Watanabe’s home was damaged in the earthquake, then overrun by animals during the four and a half years it has stood empty. “It’s full of animal faeces, no one can live there,” the 56-year-old said. “My wife and I plan to demolish it, rebuild on the same land and come back in five or 10 years.”

“It’s impossible to know what the future holds, but I don’t think this place will ever be the same again. Lots of residents are in their 70s and 80s – no one in their 30s and 40s, especially parents of young children, is interested in coming back. It is beautiful around here, but life is really inconvenient.”

Officials say the laborious task of removing contaminated soil from around residential areas, schools, shops and public buildings has been completed, although about 100 households have reported radiation spikes and asked for the work to be redone.

The average atmospheric radiation level in the town is 0.3 microsieverts an hour, or just less than three millisieverts (mSv) a year, according to official readings. That is slightly higher than the government-set “ambition” of one mSv a year – a target that experts have criticised as unrealistically low. Most agree that the risk of developing cancer rises by a very small amount at doses above 100 millisieverts a year.
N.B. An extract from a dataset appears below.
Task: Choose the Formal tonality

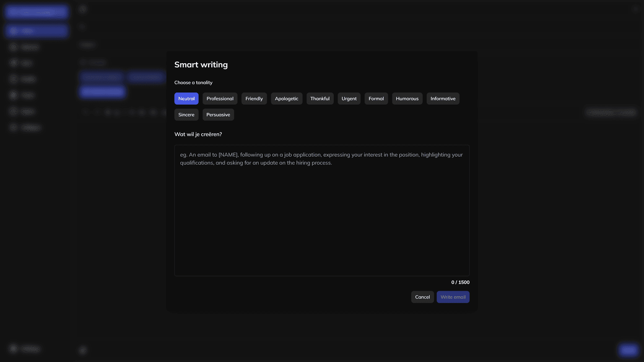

“Our aim is for everyone to come back, but there is no strict timeline,” said Yusuke Igari, one of 80 local officials who have been preparing Naraha for the residents’ return. “Some people might wait another five or 10 years, or even longer.

“We want to be a model of recovery for other towns and villages. If we can’t get people to resume their lives here, then other communities won’t stand a chance. We feel a deep sense of responsibility about that.”
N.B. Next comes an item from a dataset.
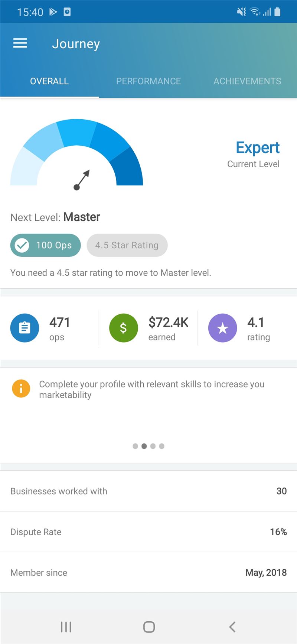Tap the Android back arrow
Screen dimensions: 297x644
tap(232, 627)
Shimpei Koizumi is one of the few people who can imagine a life for his family in Naraha. “My mother and daughter pleaded with me to fix the house because they desperately wanted to move back, but couldn’t afford to pay someone else to do it,” says the 65-year-old carpenter, who has just finished replacing roof tiles shaken to the ground by the earthquake.

But Koizumi, who is living in temporary housing in Iwaki, won’t be joining his family. “I don’t trust the authorities when they say the water is safe to drink, and there are no proper shops, just a couple of convenience stores and vending machines. And there’s no one around. I’d rather stay where I am.”

Striking evidence of Naraha’s place in Japan’s worst nuclear accident covers large swaths of the town’s outskirts. About 580,000 black bags filled with low-level nuclear waste blanket fields where farmers once grew the region’s famed rice and vegetables – produce that, even if declared safe, has become tainted by the damage radiation has inflicted on Brand Fukushima.

In places, though, there are gentle stirrings of a post-Fukushima version of civic life. Two convenience stores have reopened, along with a supermarket and a mobile bank, and the local post office will reopen soon. From next month residents will be able to discuss their health and finances at a new heath centre and credit union.

The government hopes to lift all evacuation orders except for the most contaminated areas nearest to the stricken plant by March 2017, and is offering up to 100,000 yen per household to move back.

In Naraha, as in the rest of Fukushima, opinion is divided on whom to blame for the disaster. It isn’t hard to find Tepco critics, yet others remember the huge subsidies and employment their hometown derived from its nuclear-host status. “I don’t think this is anyone’s fault,” says Watanabe.

“This place received lots of money from Tepco, and that enabled us to enjoy a certain standard of living. It meant we had more money and resources than other places that didn’t have nuclear plants nearby.”

Yamauchi, a retired farmer whose family has lived in the same house for seven generations, is reluctant to apportion blame. He is, he says, just relieved to be back among his collection of kokeshi and daruma, watched over by his ancestors.

“There’s no point getting angry or bitter about what happened,” he says. “That won’t change anything. All we want to do is look forward and get on with our lives again. We were always going to come back … this is our home.”